_What you have to do_. Arrange every line of the data below as a Markdown table with the columns "Row" and "Line," numbering each row and skipping blank lines. Leave the pictures out of your answer.

_Items listed in a dataset_.
Start

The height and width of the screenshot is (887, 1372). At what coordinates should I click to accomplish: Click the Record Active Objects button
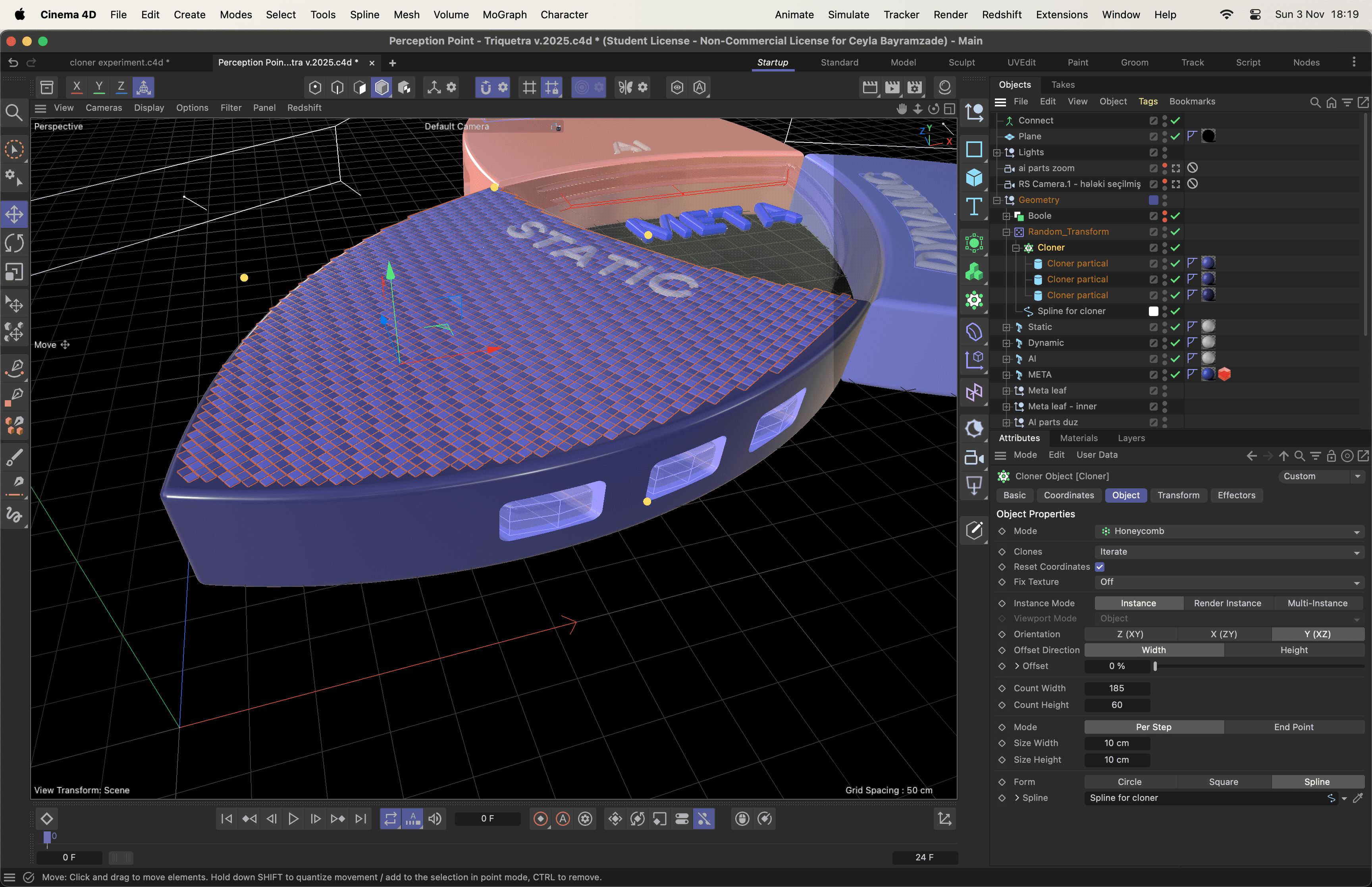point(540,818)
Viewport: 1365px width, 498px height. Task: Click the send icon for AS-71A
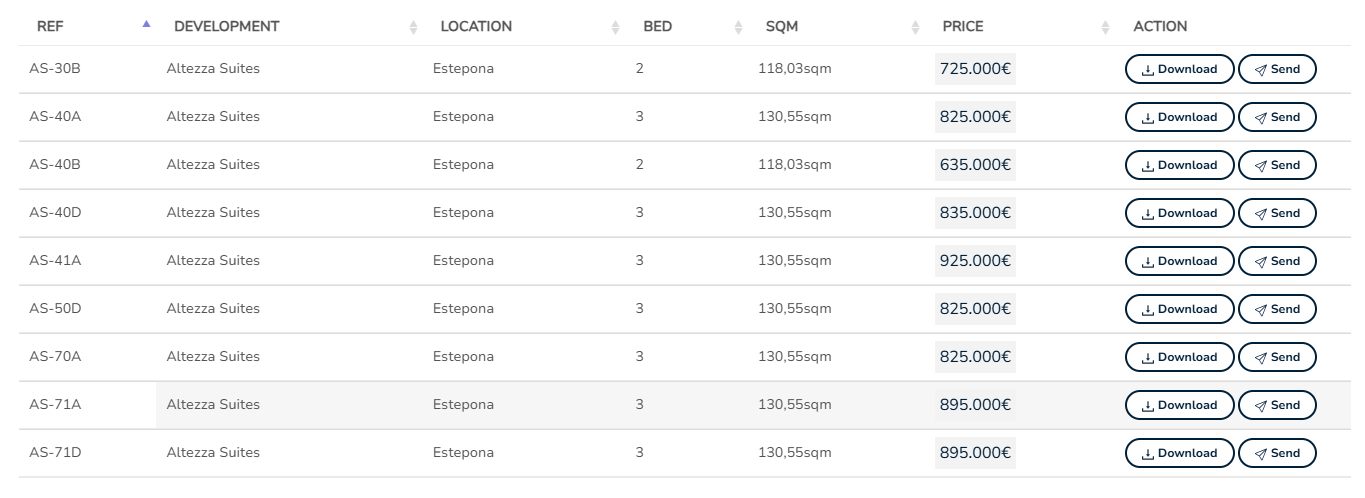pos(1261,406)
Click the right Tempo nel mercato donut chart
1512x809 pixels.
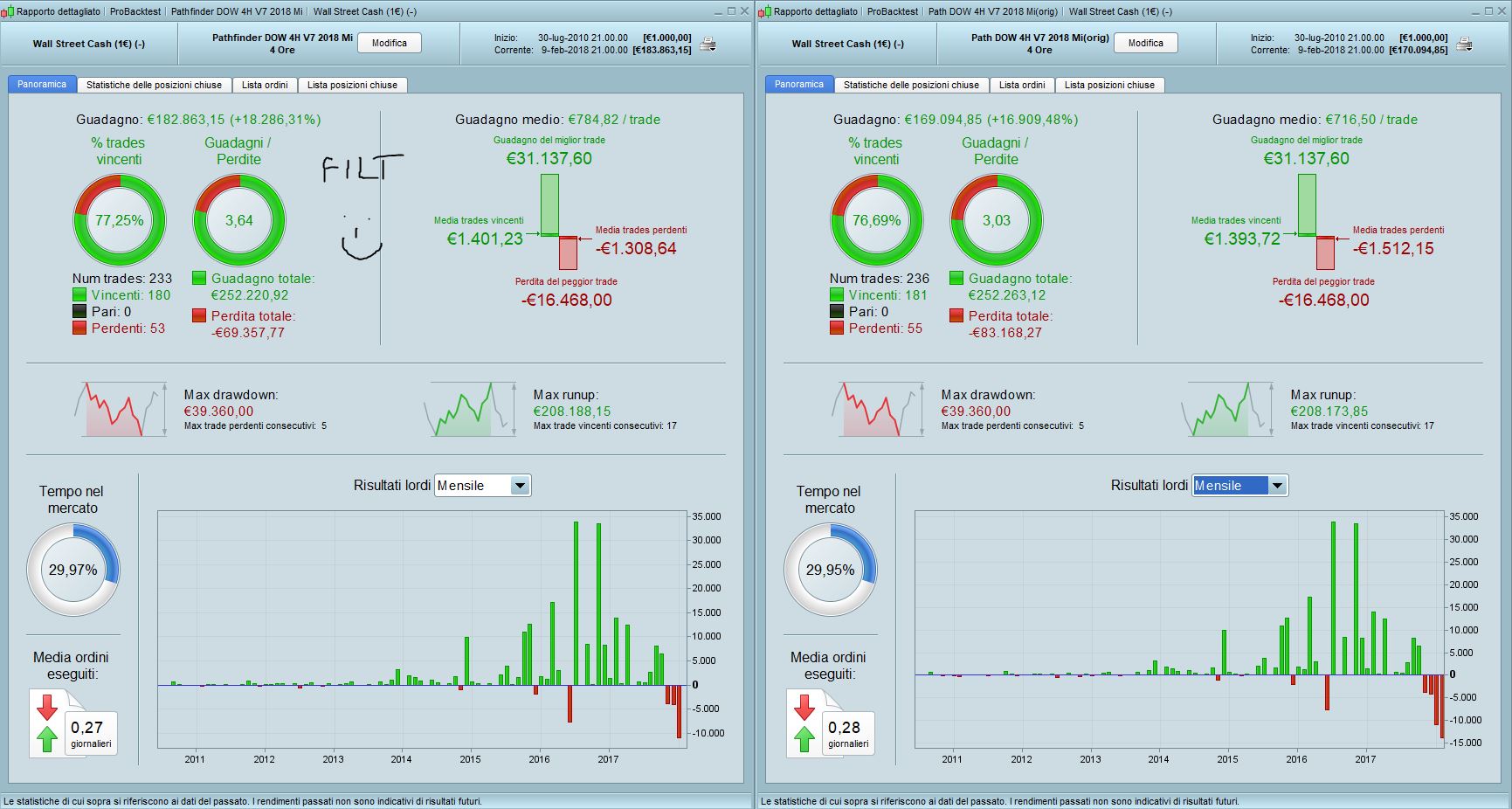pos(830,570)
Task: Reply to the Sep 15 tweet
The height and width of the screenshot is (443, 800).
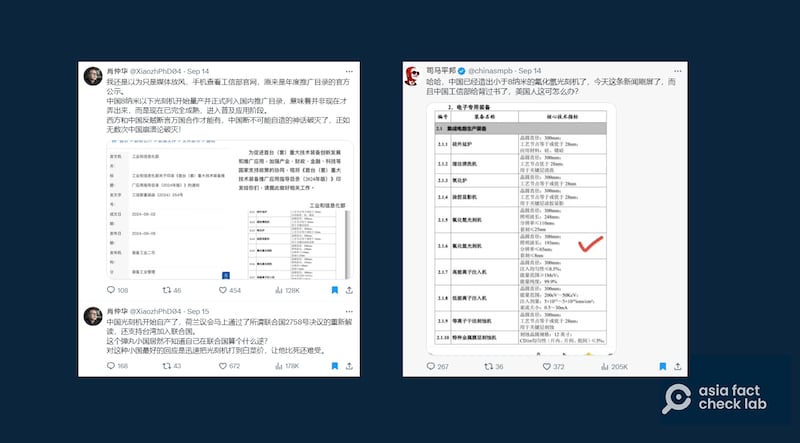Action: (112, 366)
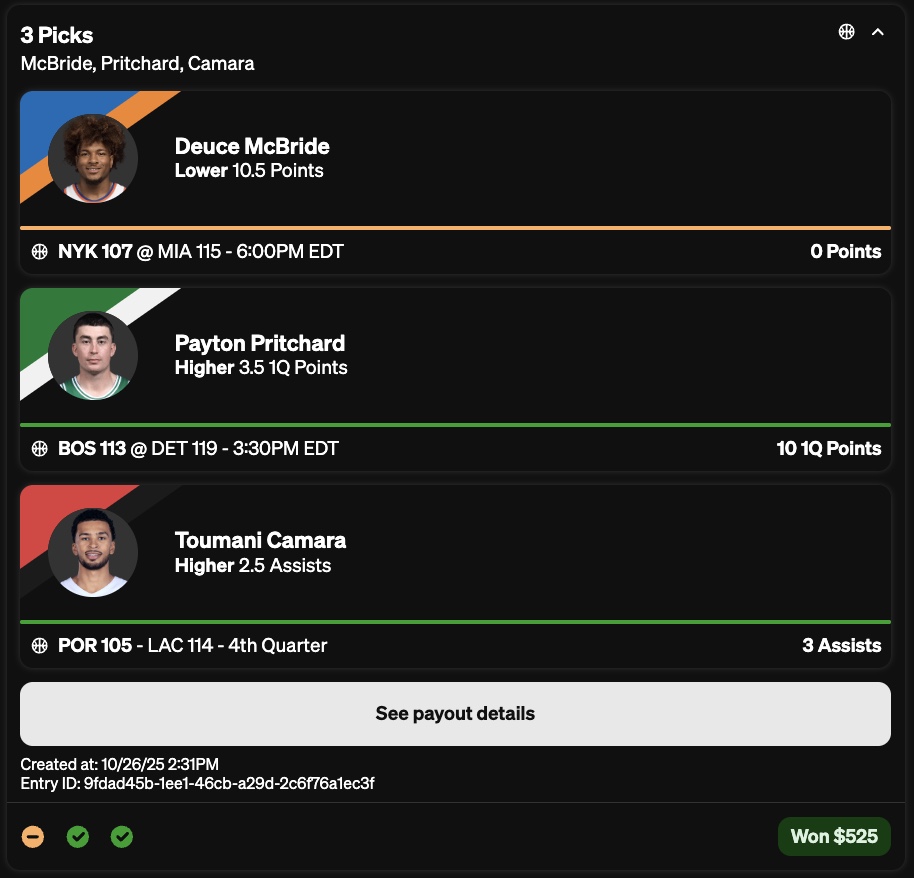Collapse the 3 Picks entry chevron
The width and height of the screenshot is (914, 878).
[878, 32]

End

_Result of this task_.
| Row | Line |
|---|---|
| 1 | The height and width of the screenshot is (887, 1372). At what coordinates should I click to accomplish: Click the Record Active Objects button |
| 2 | point(540,818) |
| 3 | Viewport: 1365px width, 498px height. Task: Click the send icon for AS-71A |
| 4 | pos(1261,406) |
| 5 | Click the right Tempo nel mercato donut chart |
| 6 | 1512x809 pixels. |
| 7 | pos(830,570) |
| 8 | Task: Reply to the Sep 15 tweet |
| 9 | The height and width of the screenshot is (443, 800). |
| 10 | Action: (112, 366) |
| 11 | Collapse the 3 Picks entry chevron |
| 12 | The width and height of the screenshot is (914, 878). |
| 13 | [878, 32] |